As a nomad in a new city, can God provide for me? Can He meet my needs right now? Can He meet the needs of our brothers and sisters on the streets? The obvious answer is yes, but the opaque answer to how He meets our needs takes a little more digging. What I long for – rest, stability, and peace can be lavished on me when I tap into the character and heart of God. Taking my Bible this morning I ask Jesus to come and meet me. He takes me to Psalm 91:
“He who dwells in the shelter of the Most High will abide in the shadow of the Almighty. I will say to the Lord, “My refuge and my fortress. My God, in whom I trust!” For it is He who delivers you from the snare of the trapper, and from the deadly pestilence. He will cover you with His pinions, and under His wings you may seek refuge; His faithfulness is a shield and bulwark.”
He says that He can be our dwelling place. When we’re desperate for stability He offers Himself as our home. He can be our one place in the world where we come back to every day to rest, live and let down our defenses. Could it be that this morning, I could take a step into His presence and find my longing for stability satiated even though I don’t know where we will live next week?
No matter our physical circumstance, Jesus can be our home.
He offers His wings as places of safety. Frankly, wings don’t sound very safe to me — they seem flimsy and easily penetrable. But what God is really offering are not the flimsy wings of a bird, but the nearness of His heart. He says — Come, be my beloved and I will fight for you as though you are mine. That’s what mother birds do with their young, they cover them with their wings. It’s not the wings that protect them, but the fierce love of the mother. Could it be that this morning when I’m longing for peace from all of the “what if’s”, God could take me under His wing and fight the attacks of the enemy for me?
No matter our physical circumstance, Jesus can be our peace.

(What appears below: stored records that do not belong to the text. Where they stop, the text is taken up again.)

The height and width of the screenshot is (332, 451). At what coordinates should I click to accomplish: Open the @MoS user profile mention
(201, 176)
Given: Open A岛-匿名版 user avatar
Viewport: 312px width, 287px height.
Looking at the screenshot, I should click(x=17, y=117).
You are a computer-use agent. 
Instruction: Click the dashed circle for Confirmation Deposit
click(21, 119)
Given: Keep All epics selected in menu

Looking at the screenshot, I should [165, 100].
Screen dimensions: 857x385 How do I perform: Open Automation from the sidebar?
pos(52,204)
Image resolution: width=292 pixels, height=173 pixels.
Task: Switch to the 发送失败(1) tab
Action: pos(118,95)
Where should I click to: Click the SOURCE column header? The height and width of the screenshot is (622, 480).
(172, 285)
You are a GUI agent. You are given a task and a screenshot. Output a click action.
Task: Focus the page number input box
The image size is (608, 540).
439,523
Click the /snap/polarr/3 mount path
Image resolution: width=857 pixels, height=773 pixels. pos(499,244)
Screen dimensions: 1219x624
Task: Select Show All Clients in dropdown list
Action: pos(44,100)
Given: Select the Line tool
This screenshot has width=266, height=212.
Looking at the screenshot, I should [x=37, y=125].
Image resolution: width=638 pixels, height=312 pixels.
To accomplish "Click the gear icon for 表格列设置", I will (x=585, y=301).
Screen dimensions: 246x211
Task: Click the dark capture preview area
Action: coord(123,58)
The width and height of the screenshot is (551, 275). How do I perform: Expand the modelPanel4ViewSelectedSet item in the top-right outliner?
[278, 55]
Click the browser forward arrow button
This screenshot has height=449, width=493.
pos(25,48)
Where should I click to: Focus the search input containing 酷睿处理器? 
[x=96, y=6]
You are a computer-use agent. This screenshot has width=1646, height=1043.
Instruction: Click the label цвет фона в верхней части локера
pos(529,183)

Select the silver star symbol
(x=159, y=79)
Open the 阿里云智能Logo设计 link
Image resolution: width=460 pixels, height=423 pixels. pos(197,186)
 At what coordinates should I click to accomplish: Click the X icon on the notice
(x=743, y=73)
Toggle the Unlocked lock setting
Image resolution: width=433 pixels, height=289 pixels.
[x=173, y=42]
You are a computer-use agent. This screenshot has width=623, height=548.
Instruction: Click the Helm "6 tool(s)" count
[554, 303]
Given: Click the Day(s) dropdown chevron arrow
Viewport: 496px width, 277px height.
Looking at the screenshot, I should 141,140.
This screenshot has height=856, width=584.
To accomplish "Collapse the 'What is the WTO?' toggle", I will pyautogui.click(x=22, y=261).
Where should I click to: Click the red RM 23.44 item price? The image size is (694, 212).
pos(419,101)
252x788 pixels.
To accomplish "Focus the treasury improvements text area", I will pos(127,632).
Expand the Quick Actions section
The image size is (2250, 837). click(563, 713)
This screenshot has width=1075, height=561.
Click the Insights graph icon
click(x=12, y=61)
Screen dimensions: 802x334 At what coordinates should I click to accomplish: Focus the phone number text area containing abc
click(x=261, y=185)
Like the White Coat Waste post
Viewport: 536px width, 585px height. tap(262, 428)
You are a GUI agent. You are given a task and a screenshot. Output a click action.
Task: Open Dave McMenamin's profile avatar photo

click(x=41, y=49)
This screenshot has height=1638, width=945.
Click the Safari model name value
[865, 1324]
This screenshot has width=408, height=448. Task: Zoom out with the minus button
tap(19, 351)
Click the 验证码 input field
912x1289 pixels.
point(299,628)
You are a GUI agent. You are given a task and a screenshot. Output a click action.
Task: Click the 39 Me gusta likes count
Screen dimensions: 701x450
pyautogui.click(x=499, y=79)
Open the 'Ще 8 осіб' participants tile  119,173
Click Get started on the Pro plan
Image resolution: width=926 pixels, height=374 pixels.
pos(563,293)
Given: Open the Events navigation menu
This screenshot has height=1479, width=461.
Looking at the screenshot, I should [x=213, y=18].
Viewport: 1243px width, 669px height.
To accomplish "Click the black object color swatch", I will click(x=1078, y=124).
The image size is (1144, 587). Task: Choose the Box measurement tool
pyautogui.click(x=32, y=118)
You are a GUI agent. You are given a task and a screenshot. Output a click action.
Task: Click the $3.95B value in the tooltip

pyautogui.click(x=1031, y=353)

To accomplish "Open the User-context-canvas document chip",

The Holy Spirit calms me through His word this morning and stirs my heart to cry, “My refuge and my fortress. My God, in whom I trust!” I declare with my lips and heart that His word is true and find myself refreshed in His goodness. Won’t you join me beloved, in chasing after the heart of the Father?
Pause to Consider
— What physical circumstances seem overwhelming today?
–Do you have soul-longings this morning that haven’t been met?
–Will you decide to trust Him with all of your needs because He cares for you?
(I’m sorry this found you a day later than my usual posts! I pray that Jesus seasons your day with grace, just as He has done mine!)